GRID (ISC18)

Welcome to ISC18 Student Cluster Competition.

The version of GRID that will be used for the Student Cluster Competition at ISC18 is 0.8.1, which can be found at https://github.com/paboyle/Grid/tree/0.8.1.

The executable that will be used during the actual competition is Test_compressed_lanczos_hot_start, located in the tests directory.  Per the directions below it is recommended to copy this executable to the installation bin directory.   This test program requires an input file called Params.xml, which must be present in the working directory where the program is run.  There will be two test jobs: one with the saveEvecs parameter set to true in Params.xml and another with saveEvecs set to false.  The first setting causes a large binary file to be written at the end of the job; the second causes the program to do minimal I/O.

Note: For the test job in which Test_compressed_lanczos_hot_start writes a large data file, Grid will have to be built with the C-LIME library (http://usqcd-software.github.io/c-lime), so it is best to include it from the beginning.

General instructions for building and running Grid can be found at https://github.com/paboyle/Grid/wiki/Dirac-ITT-Benchmarks. 

To practice before the competition you can use the Benchmark_ITT, which does no I/O other than to standard output and requires no input file.

__________________________________________________

> [WHAT YOU NEED TO DO]
(A) Based on the ISC18 GRID page, decide whether each statement agrees with the text. Answer yes or no for each, and quote the deciding words. (i) The competition uses GRID version 0.8.1. (ii) Benchmark_ITT needs an input file to run. (iii) Setting saveEvecs to false causes a large binary file to be written.
(B) According to the ISC18 GRID page, which library must Grid be built with for the test job that writes a large data file?
(C) Print the part of the ISC18 GRID page starting with "Welcome to ISC18" and going on through "do minimal I/O.".

Text and element pointing entries
__________________________________________________

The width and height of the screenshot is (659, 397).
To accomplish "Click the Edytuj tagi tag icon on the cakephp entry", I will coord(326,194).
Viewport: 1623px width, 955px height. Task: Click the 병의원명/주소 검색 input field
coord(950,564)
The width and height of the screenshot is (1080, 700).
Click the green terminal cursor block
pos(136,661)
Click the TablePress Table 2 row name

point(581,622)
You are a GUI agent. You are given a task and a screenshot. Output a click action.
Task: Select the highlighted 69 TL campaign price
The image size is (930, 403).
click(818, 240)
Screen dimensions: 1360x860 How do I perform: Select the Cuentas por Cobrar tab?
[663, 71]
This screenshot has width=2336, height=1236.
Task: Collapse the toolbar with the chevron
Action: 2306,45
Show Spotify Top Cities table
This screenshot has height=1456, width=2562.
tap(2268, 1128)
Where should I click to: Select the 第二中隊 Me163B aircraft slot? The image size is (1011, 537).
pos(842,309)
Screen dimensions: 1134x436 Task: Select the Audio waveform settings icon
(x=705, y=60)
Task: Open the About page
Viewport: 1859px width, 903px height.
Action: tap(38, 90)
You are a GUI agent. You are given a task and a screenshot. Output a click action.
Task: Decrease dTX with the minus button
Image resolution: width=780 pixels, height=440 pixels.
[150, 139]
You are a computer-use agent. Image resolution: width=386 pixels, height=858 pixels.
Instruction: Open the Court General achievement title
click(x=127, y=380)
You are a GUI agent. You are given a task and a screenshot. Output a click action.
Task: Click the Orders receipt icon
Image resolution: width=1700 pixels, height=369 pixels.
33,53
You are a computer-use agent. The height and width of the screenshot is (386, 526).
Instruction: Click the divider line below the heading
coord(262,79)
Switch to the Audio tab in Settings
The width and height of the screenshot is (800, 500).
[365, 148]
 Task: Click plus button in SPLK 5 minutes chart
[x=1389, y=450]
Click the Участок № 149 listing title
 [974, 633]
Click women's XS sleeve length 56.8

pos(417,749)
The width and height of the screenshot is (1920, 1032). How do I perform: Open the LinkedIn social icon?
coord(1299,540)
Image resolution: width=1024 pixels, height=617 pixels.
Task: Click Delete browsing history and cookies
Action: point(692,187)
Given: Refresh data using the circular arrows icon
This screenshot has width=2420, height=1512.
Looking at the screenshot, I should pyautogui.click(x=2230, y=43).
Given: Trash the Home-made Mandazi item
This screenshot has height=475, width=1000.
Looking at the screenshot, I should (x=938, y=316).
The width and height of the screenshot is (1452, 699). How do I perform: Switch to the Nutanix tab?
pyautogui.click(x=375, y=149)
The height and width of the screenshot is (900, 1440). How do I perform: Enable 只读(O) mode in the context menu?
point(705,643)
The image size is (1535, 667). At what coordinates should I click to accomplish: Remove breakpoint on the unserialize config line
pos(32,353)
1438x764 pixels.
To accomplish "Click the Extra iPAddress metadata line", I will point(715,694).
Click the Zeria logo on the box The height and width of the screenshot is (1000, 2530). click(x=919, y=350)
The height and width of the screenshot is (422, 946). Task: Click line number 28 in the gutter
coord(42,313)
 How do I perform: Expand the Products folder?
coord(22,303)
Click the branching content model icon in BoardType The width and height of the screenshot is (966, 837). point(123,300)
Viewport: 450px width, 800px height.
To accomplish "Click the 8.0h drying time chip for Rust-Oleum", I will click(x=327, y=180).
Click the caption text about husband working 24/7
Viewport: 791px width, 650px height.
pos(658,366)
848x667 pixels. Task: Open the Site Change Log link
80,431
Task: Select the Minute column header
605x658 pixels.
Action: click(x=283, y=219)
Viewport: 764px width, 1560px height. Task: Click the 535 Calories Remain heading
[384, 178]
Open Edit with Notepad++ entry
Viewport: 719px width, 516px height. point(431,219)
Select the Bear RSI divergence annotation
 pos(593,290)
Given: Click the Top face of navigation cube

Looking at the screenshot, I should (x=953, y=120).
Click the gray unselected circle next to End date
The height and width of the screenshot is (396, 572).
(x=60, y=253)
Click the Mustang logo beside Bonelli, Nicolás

__________________________________________________

> [SOLUTION LIST]
(A)
(i) Yes: "The version of GRID that will be used for the Student Cluster Competition at ISC18 is 0.8.1"
(ii) No: "which does no I/O other than to standard output and requires no input file"
(iii) No: "the second causes the program to do minimal I/O"

(B) The C-LIME library.

(C)
Welcome to ISC18 Student Cluster Competition.

The version of GRID that will be used for the Student Cluster Competition at ISC18 is 0.8.1, which can be found at https://github.com/paboyle/Grid/tree/0.8.1.

The executable that will be used during the actual competition is Test_compressed_lanczos_hot_start, located in the tests directory.  Per the directions below it is recommended to copy this executable to the installation bin directory.   This test program requires an input file called Params.xml, which must be present in the working directory where the program is run.  There will be two test jobs: one with the saveEvecs parameter set to true in Params.xml and another with saveEvecs set to false.  The first setting causes a large binary file to be written at the end of the job; the second causes the program to do minimal I/O.